*Work instruction*
For each of these statements, say yes or no to whether it agrees with the forum post, and quote the words of the post that decide it: (a) some trans people still identify as transsexuals rather than as transgender; (b) every trans person knows from a very young age that they were born in the wrong body; (c) the writer identified as trans before crossdressing at home.

*Given text*
━━━

Quote from: Iceologist
transgenderism ...

... is a term that's sometimes used by TERFs, "gender criticals" and transmedicalists that a lot of trans folks aren't the biggest fan of - FYI! the "trans experience" and "being trans" is a more approachable way to talk about things without the negative connotations. these terms change diachronically - like all things - in the same way that some trans folks still identify as transsexuals instead of being transgender. i'm saying all this because it's good to be in the know and respect the wishes of whoever you're talking to.

Quote from: Iceologist
... primary goal for people with gender dysphoria ...

gender euphoria is a thing too! popular media sources push a(n often misrepresentative) narrative that all trans people know from a very young age that they were "born in the wrong bodies" and feel the need to undergo gender affirming care to feel better about themselves. this isn't true of everyone.

for me, gender euphoria was the key to discovering that i was trans. i was crossdressing at home for many years before i identified as trans (unfortunately i was a little transphobic because of how i was raised); only when i started publicly presenting femininely did i realized that i felt happier, and subsequently came to learn that the depression i had been struggling with for many years was inexorably tied to my gender identity, amongst other things. if it weren't for the patience of a few trans friends and my partner, i would probably be in a far worse state than i am now, yet i would never have connected my mental health with being transgender.

━━━

Stored records

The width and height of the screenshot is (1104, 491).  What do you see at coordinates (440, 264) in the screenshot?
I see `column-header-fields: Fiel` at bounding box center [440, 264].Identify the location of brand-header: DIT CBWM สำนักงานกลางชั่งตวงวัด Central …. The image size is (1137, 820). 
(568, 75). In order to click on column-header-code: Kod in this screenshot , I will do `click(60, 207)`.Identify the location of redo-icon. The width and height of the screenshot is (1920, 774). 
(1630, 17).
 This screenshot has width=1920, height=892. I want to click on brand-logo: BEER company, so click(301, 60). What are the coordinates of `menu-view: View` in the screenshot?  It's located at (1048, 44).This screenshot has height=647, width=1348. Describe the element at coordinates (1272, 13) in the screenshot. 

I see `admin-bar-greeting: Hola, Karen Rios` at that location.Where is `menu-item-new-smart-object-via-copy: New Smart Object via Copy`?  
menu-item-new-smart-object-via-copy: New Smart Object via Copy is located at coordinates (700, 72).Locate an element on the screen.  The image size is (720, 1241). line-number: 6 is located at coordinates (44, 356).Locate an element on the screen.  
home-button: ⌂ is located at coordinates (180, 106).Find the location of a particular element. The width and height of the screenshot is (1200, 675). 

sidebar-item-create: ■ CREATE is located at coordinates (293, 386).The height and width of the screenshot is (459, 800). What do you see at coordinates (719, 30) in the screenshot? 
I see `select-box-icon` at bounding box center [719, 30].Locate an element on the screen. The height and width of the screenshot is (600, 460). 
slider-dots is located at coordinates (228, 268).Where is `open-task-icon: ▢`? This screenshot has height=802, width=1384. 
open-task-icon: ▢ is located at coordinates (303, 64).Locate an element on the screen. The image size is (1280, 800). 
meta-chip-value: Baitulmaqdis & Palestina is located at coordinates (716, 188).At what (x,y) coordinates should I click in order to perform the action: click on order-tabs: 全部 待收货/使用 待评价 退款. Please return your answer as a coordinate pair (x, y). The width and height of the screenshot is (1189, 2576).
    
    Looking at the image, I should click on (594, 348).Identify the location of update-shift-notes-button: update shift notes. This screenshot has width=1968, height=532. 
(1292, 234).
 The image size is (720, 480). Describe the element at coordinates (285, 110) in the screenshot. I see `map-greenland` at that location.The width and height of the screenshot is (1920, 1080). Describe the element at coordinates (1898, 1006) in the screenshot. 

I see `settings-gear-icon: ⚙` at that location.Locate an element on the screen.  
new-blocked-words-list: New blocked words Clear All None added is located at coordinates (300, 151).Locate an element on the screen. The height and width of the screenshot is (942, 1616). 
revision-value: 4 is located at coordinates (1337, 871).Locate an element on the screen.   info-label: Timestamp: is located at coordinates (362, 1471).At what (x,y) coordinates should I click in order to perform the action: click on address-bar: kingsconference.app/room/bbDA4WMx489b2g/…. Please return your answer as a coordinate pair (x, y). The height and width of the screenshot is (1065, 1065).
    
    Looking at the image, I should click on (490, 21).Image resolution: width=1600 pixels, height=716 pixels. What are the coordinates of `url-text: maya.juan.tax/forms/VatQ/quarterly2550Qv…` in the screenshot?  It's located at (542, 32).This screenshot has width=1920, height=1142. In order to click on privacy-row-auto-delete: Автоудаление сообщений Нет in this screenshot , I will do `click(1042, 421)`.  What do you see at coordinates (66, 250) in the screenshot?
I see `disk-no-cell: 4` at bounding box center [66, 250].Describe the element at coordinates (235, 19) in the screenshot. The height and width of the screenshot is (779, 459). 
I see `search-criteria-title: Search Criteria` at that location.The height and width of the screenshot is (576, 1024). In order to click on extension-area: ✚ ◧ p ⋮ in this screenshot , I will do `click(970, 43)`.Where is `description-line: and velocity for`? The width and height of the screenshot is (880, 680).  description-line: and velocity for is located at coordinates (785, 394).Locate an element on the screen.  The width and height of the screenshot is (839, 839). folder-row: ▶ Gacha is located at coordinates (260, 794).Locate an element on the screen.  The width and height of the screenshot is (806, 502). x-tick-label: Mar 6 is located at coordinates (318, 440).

━━━

*Solved exercise*
(a) Yes: "some trans folks still identify as transsexuals instead of being transgender"
(b) No: "this isn't true of everyone."
(c) No: "i was crossdressing at home for many years before i identified as trans"